This scene takes place at The George and Dragon in the village of West Wycombe in Buckinghamshire.





The current building dates back to 1720, but an inn has been situated on the site since the 14th century. The building, the location, and nearly the entire village are so lovely and historic that nearly all of it is owned by the National Trust. Nearby, one of the area’s most fascinating attractions is the West Wycombe Caves, better known as the Hellfire Caves due to their association with the notorious Hellfire Club led by Sir Francis Dashwood. It is said the labyrinth of caves led to passageways under West Wycombe Park, the home of the club’s infamous leader.

Here is a great gallery of photos of the caves.


This gentlemen’s club gained infamy throughout the British Isles during the 18th and early 19th centuries for its practices of debauchery, orgies, generous imbibing of drugs and alcohol, and according to some stories the practice of pagan rituals and witchcraft-including human sacrifice, although that aspect of their activities was never actually proven.
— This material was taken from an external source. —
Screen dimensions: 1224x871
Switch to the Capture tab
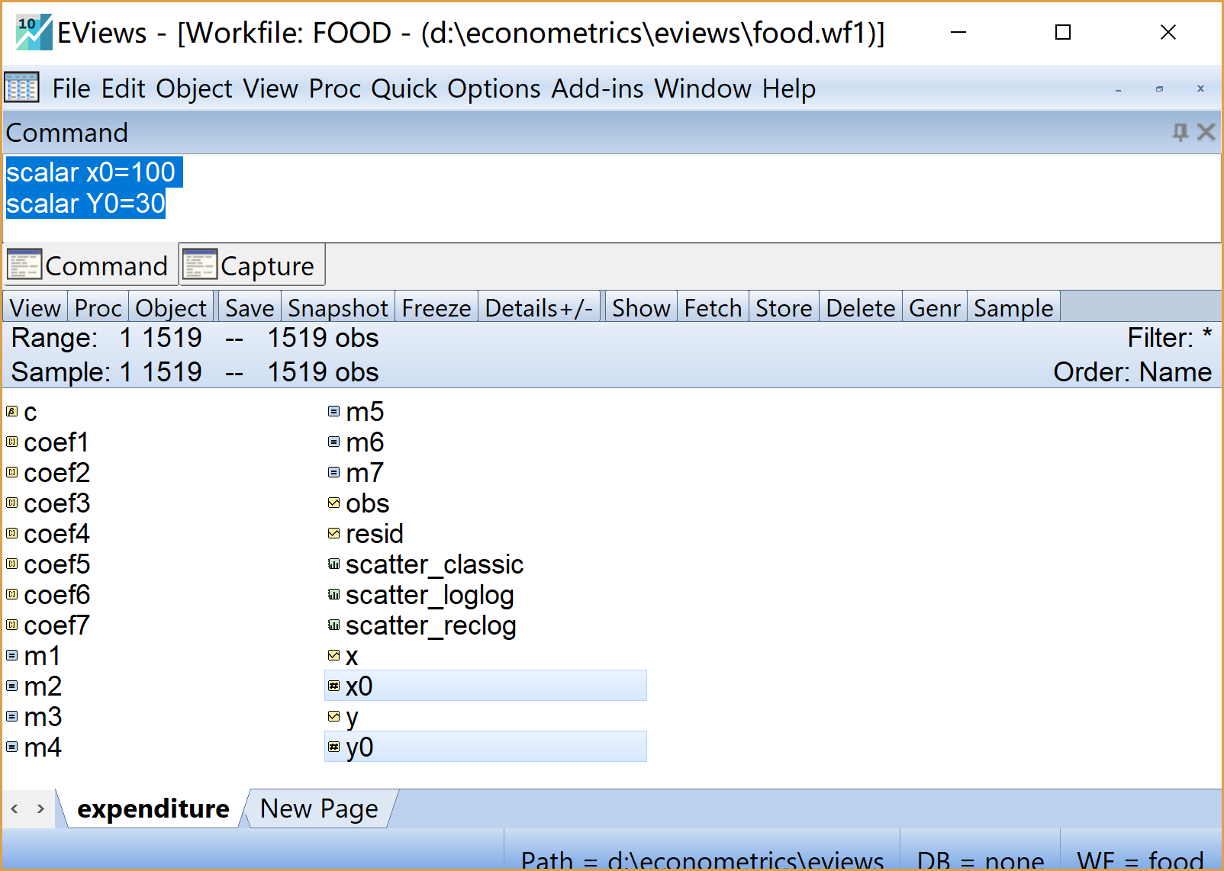252,265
Members of the club were known to visit The George and Dragon during their visits to Sir Francis Dashwood’s home for the Hellfire Club festivities.

West Wycombe Park

For further reading on the club and its activities might I suggest:

The Hell-Fire Clubs: A History of Anti-Morality by Geoffrey Ashe

The Hell-Fire Friars by Gerald Suster

The Hell-Fire Clubs: Sex, Satanism and Secret Societies by Evelyn Lord

Of course, like any good historical inn, The George and Dragon has a couple of creatures about that go bump in the night. One is said to be the ghost of a patron who was robbed and murdered at The George. He makes himself known by his heavy footsteps going up and down the main staircase. One hears his approach from behind, but when one turns not a soul is there. Or is there?
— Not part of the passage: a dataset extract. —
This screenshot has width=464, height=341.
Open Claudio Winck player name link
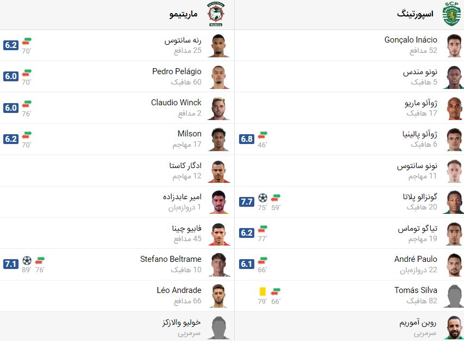[x=176, y=103]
The most famous spectre associated with the George and Dragon is that of Sukie, a servant at the inn during the 18th century. Sukie, an incredibly attractive young woman, had higher ambitions than an entire life of servitude at a country inn. She was said to be quite keen to use her beauty as a means to find a better life. Her ultimate goal? A life as a rich man’s mistress or wife. As a result she spurned the attentions of the local boys and set her sights on the wealthy patrons who stopped at the inn on their way to and from London.
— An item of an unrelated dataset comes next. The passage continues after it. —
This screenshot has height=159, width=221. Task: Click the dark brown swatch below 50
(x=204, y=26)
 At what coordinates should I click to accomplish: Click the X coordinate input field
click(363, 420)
According to the story, one night a quite rich and handsome young gentlemen stopped at the inn and quickly became enamored of Sukie. They began to see each other at the tavern on the first floor of the inn on a regular basis. Sukie was certain she had found her way out of a life of poverty and servitude. Unfortunately her spurned local beaus joined forces to play a trick on the young maid in order to get revenge on her for turning her nose up at their advances.

It is said they bribed another servant to tell Sukie her rich suitor wanted her to meet him, dressed in a gown for a wedding no less, at the entrance of the West Wycombe Caves from which they would elope. Of course when she arrived there was no handsome suitor waiting, only three local lads drunk as lords and mocking her. There are two versions of the story at this point. In one, they chase Sukie into the caves, smash her lantern, and leave her to stumble about in terror. When she falls in the dark and hits her head, the would-be beaus sober up quickly and carry her back to the village, but it is too late. She dies of her injuries in her bed at the inn. In another version there is an argument at the mouth of the cave that turns violent and Sukie is struck on the head. One of the boys goes for the doctor whilst the other two carry her back to the inn where she dies in her bed dressed in her wedding gown not long after the doctor arrives.

Entrance to the coaching inn of The George and Dragon
Interior courtyard of The George and Dragon Inn
Bedchamber in The George and Dragon

Unexplained incidents began to happen in Sukie’s old room soon after her death. Two other maids were so terrified by these incidents they demanded to move rooms. Soon visitors to the inn reported the presence of a young woman in a white dress wandering the corridors all hours of the night in search of her handsome suitor.

There is no mention of Sukie in Between Duty and the Devil’s Desires. I suspect the ghostly maid felt Miss Perkins more than had her hands full with Major Lord Devlin St. George !

My next post will be on the second stop on Devlin and Elegy’s journey – The White House, also known as The Marlborough Arms on the road between Bladon and Woodstock in Oxfordshire. Should you wish to go along on their journey you will find Between Duty and the Devil’s Desires at the following links:







A determined governess, a reluctant bridegroom, and a winter’s journey from London to Cheshire…Reputed to be the most exacting governess in England, Miss Elegy Perkins has cared for Lady Margaret, the spoiled daughter of the Marquess of Braemar, for twelve interminable years. Then she receives a life-changing offer that would bring her a prize of 5000 pounds and the chance at financial freedom. All she must do is find and escort Lady Margaret’s reluctant bridegroom to his wedding. A simple enough task, until she meets the bridegroom in question.Major Lord Devlin St. George has very little control of his life. For the past sixteen months he has done his utmost to avoid contracts, signed when he was a child, to leg-shackle him to the daughter of a wealthy marquess. Evading the efforts of his betrothed’s brothers to drag him to the altar, Devlin has successfully missed three wedding dates so far. The only thing that stands between him and missing a fourth is a pistol-wielding, strait-laced governess. A lady who is far more woman than she dares reveal.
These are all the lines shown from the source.